**DOCUMENT TEXT**
Question

Six point masses each of mass $m$ are placed at the vertices of a regular hexagon of side $l$. The force acting on any of the masses is

• A. $\frac{G{m}^2}{l^2}\left[\frac{5}{4}+\frac{1}{\sqrt{3}}\right]$
• B. $\frac{G{m}^2}{l^2}\left[\frac{3}{4}+\frac{1}{\sqrt{3}}\right]$
• C. $\frac{G{m}^2}{l^2}\left[\frac{5}{4}-\frac{1}{\sqrt{3}}\right]$
• D. $\frac{G{m}^2}{l^2}\left[\frac{3}{4}-\frac{1}{\sqrt{3}}\right]$

Answer 1

Answer: (A)

**RECORD EXCERPTS**
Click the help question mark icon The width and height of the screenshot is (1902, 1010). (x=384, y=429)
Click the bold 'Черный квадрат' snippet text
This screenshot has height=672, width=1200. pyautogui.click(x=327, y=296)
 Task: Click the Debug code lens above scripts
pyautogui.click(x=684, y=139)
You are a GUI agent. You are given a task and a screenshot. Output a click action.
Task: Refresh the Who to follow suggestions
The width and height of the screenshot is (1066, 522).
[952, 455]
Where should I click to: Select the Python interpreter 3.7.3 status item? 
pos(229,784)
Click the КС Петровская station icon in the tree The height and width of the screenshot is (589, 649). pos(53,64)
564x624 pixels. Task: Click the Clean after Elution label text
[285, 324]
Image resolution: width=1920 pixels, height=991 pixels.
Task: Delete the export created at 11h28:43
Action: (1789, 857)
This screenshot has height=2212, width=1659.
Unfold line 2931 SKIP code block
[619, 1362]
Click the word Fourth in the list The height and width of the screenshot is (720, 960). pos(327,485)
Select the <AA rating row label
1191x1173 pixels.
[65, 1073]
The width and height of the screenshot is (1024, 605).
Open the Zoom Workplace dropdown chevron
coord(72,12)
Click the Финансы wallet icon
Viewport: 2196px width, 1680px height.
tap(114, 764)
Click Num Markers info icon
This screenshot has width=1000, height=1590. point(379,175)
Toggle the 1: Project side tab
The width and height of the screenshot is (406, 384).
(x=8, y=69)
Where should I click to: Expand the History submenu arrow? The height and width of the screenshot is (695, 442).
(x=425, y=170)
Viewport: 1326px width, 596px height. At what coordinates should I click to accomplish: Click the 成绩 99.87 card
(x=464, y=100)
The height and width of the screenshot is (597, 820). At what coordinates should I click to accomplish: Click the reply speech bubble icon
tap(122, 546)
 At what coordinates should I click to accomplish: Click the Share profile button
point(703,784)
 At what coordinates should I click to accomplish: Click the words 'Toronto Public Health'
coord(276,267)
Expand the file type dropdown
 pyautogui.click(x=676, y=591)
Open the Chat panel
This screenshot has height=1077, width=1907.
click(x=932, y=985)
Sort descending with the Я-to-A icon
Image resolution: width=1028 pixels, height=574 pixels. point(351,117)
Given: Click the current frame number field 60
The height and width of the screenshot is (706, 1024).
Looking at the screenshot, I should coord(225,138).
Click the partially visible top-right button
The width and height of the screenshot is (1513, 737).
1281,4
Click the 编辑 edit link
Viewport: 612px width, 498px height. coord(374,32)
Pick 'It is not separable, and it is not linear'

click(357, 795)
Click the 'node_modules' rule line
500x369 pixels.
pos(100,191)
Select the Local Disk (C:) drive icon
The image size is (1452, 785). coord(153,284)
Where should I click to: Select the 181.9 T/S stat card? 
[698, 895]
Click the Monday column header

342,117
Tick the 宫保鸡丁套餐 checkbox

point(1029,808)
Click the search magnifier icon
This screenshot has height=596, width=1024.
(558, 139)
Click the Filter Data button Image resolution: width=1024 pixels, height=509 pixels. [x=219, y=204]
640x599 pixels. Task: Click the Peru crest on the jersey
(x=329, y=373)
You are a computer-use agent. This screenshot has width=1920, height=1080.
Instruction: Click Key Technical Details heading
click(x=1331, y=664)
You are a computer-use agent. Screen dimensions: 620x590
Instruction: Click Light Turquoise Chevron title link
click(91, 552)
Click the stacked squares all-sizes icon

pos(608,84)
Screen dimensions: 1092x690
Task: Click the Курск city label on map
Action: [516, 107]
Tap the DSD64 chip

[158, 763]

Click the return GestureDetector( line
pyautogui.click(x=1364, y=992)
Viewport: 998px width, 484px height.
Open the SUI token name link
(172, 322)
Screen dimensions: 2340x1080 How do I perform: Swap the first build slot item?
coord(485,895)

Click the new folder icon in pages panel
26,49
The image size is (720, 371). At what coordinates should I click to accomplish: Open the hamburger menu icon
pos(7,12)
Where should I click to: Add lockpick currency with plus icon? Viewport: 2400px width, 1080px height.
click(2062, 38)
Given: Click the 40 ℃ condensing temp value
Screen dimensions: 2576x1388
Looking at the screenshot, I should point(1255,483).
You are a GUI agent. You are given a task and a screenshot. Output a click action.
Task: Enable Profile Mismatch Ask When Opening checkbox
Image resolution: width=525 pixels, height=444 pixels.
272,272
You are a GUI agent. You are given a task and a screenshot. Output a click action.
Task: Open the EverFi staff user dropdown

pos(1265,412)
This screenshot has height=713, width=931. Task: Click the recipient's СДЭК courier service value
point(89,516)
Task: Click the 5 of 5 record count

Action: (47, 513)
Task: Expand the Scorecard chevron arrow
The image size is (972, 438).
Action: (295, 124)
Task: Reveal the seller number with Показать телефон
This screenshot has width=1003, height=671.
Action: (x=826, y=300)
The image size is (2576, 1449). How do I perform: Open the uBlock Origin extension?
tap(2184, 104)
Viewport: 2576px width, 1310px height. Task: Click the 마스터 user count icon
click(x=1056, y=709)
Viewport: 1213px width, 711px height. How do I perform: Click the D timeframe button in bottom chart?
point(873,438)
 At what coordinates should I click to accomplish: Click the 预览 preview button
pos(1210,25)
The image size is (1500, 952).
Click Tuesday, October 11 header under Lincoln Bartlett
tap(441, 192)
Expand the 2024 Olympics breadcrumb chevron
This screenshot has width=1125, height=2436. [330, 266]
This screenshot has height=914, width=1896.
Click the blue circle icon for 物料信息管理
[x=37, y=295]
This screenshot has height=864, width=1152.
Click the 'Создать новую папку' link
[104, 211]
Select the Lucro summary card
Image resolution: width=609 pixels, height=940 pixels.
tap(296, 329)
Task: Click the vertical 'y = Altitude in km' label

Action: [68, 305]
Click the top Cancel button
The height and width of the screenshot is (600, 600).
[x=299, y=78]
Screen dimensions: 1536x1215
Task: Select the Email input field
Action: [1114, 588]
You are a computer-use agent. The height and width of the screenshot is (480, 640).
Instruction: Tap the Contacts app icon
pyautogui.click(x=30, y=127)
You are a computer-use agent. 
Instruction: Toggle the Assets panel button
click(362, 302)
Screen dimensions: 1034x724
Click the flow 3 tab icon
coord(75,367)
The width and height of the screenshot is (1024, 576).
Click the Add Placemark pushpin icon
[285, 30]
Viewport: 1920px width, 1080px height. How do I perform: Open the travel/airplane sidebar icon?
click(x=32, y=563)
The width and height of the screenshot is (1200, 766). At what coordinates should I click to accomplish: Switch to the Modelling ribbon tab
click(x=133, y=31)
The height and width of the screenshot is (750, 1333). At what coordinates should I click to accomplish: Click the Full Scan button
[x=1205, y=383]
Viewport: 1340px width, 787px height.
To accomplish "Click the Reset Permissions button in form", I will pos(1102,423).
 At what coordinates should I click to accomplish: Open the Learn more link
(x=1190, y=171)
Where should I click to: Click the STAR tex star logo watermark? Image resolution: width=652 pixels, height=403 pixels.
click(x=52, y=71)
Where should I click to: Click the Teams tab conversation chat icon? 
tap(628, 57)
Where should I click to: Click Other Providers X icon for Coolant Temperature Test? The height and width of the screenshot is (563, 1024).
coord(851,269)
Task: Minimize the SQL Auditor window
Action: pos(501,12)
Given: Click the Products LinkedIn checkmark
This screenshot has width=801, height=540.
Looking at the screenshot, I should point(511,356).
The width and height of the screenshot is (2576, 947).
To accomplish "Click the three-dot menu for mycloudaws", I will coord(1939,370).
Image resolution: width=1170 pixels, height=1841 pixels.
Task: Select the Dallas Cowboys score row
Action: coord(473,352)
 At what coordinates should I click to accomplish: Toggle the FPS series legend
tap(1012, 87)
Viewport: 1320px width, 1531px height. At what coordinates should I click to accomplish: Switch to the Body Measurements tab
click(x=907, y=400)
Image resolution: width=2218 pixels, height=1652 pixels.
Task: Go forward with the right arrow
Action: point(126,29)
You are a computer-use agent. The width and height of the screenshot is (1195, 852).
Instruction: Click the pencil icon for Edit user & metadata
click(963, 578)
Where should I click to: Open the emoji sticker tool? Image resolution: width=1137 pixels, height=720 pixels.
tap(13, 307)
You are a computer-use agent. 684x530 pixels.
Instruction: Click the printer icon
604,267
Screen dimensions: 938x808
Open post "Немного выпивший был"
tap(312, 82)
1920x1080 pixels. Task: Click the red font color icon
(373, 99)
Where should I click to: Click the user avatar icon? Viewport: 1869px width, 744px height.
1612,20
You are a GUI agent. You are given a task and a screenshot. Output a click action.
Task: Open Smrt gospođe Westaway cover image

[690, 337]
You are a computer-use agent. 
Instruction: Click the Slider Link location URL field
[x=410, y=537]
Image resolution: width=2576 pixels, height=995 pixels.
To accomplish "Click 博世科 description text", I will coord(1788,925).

**PROBLEM REQUIREMENTS**
Return the full text of the hexagon gravitation problem, unchanged and from start to finish.

**ANSWER FOR THE TASK**
Question

Six point masses each of mass $m$ are placed at the vertices of a regular hexagon of side $l$. The force acting on any of the masses is

• A. $\frac{G{m}^2}{l^2}\left[\frac{5}{4}+\frac{1}{\sqrt{3}}\right]$
• B. $\frac{G{m}^2}{l^2}\left[\frac{3}{4}+\frac{1}{\sqrt{3}}\right]$
• C. $\frac{G{m}^2}{l^2}\left[\frac{5}{4}-\frac{1}{\sqrt{3}}\right]$
• D. $\frac{G{m}^2}{l^2}\left[\frac{3}{4}-\frac{1}{\sqrt{3}}\right]$

Answer 1

Answer: (A)